Washington, D.C.Human Rights First today issued a new report documenting the impact of the Trump Administration’s Migrant Protection Protocols—commonly known as “Remain in Mexico”—on asylum seekers at the southern border. Delivered to Danger: Illegal Remain in Mexico Policy Imperils Asylum Seekers’ Lives and Denies Due Process offers detailed accounts of targeted attacks against returned asylum seekers, and captures how the administration is illegally shutting down asylum protections. Today’s report is based on and features interviews with dozens of asylum seekers stranded in Mexico, communications with attorneys, local advocates, and Mexican government officials, and includes observations of court hearings from more than 170 returned asylum seekers.

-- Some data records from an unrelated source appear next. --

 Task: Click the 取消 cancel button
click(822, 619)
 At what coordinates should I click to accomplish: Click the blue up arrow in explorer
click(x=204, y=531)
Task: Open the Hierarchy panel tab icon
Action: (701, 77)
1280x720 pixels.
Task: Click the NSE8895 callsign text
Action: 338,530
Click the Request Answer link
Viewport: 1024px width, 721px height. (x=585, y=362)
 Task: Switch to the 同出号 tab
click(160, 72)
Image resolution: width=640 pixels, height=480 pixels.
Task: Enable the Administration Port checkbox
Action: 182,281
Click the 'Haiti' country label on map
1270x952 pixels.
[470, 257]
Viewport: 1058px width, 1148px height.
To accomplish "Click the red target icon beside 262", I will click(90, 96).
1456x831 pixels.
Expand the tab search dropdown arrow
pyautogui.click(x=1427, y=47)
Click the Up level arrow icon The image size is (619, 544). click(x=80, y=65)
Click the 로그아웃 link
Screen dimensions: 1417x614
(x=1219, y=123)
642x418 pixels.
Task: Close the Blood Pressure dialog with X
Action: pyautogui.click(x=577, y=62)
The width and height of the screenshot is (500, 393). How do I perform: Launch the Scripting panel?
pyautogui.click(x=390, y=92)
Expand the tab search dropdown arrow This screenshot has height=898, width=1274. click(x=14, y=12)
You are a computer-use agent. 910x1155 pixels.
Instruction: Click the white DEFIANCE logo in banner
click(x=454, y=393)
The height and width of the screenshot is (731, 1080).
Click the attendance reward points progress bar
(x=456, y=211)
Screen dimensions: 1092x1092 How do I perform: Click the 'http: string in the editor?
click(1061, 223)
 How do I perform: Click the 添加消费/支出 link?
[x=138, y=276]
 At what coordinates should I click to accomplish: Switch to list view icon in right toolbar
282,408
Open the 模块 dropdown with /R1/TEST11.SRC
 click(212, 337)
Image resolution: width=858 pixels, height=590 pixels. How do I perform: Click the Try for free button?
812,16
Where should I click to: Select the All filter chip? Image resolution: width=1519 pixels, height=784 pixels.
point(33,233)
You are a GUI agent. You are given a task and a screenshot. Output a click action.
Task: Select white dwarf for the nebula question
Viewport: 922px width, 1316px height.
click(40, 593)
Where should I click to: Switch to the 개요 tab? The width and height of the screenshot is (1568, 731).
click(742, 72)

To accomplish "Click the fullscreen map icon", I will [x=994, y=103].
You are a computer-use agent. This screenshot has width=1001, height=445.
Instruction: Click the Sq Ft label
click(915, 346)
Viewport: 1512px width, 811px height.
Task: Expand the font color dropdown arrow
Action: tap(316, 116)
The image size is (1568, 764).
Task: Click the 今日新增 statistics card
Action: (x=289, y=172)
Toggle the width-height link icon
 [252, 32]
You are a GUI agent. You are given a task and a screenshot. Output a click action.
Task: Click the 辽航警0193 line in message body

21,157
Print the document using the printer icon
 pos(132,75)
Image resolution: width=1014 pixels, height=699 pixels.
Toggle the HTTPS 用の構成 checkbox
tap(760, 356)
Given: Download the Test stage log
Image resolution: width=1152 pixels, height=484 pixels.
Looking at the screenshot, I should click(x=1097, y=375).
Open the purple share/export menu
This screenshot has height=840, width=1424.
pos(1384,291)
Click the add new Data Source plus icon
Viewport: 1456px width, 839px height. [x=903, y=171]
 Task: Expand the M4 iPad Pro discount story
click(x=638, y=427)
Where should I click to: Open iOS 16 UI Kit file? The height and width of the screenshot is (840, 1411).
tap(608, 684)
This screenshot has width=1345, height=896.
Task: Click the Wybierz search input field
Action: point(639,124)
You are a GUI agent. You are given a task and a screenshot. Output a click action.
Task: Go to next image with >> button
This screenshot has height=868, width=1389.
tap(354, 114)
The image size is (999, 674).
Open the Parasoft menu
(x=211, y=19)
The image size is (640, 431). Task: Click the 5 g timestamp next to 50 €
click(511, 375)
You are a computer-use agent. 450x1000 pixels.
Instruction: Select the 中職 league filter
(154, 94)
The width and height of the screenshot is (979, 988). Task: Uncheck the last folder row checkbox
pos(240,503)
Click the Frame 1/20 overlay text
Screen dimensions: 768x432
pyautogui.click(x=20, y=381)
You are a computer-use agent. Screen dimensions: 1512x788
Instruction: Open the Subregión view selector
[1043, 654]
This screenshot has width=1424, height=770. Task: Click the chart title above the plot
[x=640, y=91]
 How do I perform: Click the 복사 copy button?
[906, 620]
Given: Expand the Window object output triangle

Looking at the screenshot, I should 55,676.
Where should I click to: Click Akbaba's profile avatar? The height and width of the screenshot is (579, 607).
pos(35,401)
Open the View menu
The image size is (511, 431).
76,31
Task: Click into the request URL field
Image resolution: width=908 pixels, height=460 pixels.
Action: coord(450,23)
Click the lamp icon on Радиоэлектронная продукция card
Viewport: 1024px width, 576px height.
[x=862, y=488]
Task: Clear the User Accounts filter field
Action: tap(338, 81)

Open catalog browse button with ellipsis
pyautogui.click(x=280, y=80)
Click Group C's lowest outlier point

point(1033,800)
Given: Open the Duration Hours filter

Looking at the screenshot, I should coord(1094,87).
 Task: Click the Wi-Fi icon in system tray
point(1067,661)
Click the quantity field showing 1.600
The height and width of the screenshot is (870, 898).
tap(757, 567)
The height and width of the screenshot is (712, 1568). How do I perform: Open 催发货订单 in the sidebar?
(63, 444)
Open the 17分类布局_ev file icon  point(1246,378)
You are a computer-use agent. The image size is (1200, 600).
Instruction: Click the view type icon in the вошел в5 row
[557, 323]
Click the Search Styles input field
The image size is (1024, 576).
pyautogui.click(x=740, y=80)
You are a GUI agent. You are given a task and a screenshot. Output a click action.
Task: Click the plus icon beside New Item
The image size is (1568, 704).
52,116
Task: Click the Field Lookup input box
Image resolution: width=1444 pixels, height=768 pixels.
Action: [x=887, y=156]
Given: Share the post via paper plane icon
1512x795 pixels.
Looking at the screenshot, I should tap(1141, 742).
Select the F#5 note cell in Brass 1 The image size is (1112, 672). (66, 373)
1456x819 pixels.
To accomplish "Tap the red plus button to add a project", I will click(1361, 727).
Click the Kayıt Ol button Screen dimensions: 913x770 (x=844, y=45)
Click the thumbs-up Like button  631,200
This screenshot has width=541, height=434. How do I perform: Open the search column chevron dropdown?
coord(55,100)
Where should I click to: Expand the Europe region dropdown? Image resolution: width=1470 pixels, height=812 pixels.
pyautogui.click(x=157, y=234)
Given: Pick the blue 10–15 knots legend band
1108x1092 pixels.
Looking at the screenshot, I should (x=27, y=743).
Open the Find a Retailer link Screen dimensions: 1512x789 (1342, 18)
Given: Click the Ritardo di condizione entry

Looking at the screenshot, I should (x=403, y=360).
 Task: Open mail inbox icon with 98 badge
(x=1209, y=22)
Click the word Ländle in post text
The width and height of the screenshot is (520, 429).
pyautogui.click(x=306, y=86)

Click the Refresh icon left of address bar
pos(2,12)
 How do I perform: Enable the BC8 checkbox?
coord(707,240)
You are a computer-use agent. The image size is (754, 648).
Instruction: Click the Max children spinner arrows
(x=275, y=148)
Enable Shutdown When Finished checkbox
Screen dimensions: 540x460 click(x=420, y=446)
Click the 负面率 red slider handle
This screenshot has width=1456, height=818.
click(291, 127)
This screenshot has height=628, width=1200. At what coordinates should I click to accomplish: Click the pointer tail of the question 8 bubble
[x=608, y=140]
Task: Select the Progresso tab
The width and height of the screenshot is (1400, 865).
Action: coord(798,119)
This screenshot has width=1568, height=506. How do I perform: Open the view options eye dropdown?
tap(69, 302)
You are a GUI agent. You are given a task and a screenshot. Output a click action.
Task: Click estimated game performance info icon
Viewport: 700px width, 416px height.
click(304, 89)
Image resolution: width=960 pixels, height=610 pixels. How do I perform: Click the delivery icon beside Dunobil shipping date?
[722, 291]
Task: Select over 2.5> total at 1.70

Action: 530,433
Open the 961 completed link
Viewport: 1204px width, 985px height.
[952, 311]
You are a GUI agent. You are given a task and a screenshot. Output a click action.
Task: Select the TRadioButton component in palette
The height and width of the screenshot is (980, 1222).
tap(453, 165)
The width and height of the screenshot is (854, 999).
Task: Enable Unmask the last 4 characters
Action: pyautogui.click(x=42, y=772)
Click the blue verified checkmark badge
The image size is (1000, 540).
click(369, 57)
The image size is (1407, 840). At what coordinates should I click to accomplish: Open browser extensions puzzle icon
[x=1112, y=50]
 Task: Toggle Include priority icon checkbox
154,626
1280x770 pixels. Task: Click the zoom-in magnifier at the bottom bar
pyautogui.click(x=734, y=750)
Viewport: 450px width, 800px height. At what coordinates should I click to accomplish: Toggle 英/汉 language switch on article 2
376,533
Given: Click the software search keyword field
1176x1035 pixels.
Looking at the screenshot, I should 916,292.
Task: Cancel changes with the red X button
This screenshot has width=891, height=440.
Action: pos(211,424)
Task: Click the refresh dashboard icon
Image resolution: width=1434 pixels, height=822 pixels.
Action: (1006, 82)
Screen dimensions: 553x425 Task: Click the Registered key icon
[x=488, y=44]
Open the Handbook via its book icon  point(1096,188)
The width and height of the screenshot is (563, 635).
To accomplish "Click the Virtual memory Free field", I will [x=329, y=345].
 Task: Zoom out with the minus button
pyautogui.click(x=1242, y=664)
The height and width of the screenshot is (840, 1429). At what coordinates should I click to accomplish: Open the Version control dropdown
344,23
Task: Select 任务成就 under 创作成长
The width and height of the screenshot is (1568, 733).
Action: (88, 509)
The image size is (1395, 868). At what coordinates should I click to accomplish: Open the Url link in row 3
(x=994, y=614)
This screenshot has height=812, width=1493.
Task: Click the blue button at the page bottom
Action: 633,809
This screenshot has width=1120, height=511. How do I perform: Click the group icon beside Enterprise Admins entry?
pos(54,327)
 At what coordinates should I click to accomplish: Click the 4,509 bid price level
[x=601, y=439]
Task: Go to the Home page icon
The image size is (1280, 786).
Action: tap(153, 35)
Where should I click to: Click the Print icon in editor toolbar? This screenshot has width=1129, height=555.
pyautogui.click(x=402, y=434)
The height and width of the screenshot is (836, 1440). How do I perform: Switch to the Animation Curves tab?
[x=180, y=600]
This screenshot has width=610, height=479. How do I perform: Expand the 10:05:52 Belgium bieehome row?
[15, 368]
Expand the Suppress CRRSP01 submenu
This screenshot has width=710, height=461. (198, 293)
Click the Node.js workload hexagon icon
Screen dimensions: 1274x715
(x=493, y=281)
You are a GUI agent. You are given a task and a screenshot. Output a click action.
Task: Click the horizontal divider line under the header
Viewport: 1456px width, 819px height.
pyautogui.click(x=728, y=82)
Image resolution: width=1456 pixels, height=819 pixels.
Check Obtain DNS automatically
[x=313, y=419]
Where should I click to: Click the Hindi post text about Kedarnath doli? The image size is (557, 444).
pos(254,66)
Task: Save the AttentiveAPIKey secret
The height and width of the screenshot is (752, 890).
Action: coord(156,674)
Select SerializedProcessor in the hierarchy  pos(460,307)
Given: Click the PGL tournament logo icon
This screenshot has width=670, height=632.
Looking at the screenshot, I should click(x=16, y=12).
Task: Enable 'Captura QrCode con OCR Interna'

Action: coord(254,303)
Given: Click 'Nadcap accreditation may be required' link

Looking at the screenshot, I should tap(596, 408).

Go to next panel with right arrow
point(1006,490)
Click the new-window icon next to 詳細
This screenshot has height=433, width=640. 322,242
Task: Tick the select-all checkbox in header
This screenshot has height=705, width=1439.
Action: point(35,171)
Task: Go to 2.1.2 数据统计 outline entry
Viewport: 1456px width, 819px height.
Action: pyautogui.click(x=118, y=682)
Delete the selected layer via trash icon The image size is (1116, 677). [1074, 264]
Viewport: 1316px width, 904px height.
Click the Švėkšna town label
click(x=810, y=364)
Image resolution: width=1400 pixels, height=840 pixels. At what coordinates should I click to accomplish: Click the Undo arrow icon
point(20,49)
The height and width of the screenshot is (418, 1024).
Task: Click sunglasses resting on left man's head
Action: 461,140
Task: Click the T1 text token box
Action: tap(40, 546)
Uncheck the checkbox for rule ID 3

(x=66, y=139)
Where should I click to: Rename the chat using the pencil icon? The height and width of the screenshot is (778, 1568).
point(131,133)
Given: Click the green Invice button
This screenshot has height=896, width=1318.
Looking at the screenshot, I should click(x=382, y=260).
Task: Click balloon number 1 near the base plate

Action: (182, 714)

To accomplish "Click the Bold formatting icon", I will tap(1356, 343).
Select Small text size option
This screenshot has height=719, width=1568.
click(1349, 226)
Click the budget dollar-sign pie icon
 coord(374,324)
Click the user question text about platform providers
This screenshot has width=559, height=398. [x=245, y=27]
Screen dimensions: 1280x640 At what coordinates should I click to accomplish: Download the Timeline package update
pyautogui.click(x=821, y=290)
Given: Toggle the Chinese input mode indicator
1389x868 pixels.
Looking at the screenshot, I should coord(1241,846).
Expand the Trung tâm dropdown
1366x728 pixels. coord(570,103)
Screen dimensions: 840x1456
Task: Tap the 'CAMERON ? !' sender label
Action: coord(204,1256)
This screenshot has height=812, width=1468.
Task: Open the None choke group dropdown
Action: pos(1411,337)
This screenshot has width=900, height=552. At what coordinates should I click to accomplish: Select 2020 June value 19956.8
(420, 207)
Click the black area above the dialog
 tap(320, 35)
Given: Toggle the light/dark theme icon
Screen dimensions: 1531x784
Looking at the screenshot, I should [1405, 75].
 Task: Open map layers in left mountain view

“Better termed the Migrant Persecution Protocols (MPP), this policy is among the most harmful in a series of illegal moves by the administration—including turn-backs, a third-country transit asylum ban, and an asylum-seeker transfer agreement with Guatemala—to ban, block, and deter refugees from seeking protection. MPP violates legal prohibitions in U.S. law and international obligations on returning refugees to persecution, and blatantly flouts the asylum laws Congress adopted for refugees seeking protection at the border,” wrote the authors in today’s report.

Among its key findings, Delivered to Danger details that:

  • There are more than 110 publicly reported cases of rape, kidnapping, sexual exploitation, assault, and other violent attacks against asylum seekers returned to Mexico under MPP—likely only the tip of the iceberg, as the vast majority of returned asylum seekers haven’t been interviewed by researchers or journalists;
  • The MPP fear screening process is a sham that returns asylum seekers, including separated families, and unaccompanied and sick children, to grave dangers;
  • MPP tramples on the due process rights of returned asylum seekers and effectively makes it impossible for the vast majority to be represented by counsel in their immigration court proceedings;
  • The vast majority of asylum seekers returned to Mexico are left without a safe—or any—place to stay and very limited means to support themselves;
  • In addition to Guatemala, Honduras, and El Salvador, MPP now applies to other nationalities with 22 percent of those returned to Ciudad Juárez from other countries, including Cuba, Nicaragua, and Venezuela; and
  • By the end of July, the Department of Homeland Security returned at least 28,569 people to Mexico with an average of 450 men, women, and children now expelled each day.

“Despite its glaring flaws, and alarming attacks on asylum seekers, the Trump Administration is expanding MPP to Nuevo Laredo and Matamoros in Tamaulipas a region the State Department is directing American citizens not to visit and is flagging with a Level Four threat assessment—the same it gives to Afghanistan, Iraq, and Syria,” added Human Rights First’s Kennji Kizuka, one of the contributors to today’s report. “The administration is sharply increasing the number of vulnerable asylum seekers expelled to Mexico knowing full well that their lives are in peril there and that they will not have a fair opportunity to request protection in U.S. immigration courts.”

Human Rights First, in partnership with more than a dozen organizations with refugee and regional human rights expertise, recently released a new blueprint offering concrete steps to manage the humanitarian crisis at the U.S. southern border and to address the damage the Trump Administration’s mismanagement of it has caused.